++++ Provided records

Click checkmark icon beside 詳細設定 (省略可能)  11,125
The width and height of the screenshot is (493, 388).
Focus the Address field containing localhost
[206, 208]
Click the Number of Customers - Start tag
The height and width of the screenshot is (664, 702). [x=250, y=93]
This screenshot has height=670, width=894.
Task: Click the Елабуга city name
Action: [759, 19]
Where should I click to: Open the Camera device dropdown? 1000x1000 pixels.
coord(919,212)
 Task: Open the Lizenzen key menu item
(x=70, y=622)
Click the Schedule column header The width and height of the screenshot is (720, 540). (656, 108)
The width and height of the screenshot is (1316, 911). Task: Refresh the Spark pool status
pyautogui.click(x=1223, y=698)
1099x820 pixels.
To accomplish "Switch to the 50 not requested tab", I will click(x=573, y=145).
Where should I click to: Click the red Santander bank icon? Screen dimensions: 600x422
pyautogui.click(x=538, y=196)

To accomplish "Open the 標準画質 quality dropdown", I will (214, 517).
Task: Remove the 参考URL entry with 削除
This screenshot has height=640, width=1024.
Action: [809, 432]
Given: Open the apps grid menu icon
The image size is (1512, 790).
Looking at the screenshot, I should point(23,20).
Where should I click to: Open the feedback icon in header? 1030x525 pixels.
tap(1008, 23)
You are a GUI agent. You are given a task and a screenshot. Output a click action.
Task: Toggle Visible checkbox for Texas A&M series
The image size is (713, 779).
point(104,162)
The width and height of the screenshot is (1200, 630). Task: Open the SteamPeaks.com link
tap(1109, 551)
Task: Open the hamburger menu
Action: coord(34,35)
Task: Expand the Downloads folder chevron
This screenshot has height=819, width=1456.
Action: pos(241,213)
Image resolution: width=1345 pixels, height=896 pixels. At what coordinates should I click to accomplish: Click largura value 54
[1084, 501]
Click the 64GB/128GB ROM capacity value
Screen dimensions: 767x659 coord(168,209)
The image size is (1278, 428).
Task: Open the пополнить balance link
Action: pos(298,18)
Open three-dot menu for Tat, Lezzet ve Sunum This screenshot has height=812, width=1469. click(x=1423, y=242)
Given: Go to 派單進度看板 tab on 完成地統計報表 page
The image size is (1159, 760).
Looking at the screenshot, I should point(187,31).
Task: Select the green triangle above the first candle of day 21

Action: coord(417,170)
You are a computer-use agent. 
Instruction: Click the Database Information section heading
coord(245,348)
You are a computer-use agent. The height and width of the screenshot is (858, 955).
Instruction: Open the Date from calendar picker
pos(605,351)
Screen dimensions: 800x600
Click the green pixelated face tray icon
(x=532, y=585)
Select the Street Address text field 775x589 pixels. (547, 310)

++++++++

▸ Task prompt: What lines above mention "agent"? Copy each one.

▸ Answer:
You are a GUI agent. You are given a task and a screenshot. Output a click action.
You are a computer-use agent. 
You are a computer-use agent. The height and width of the screenshot is (858, 955).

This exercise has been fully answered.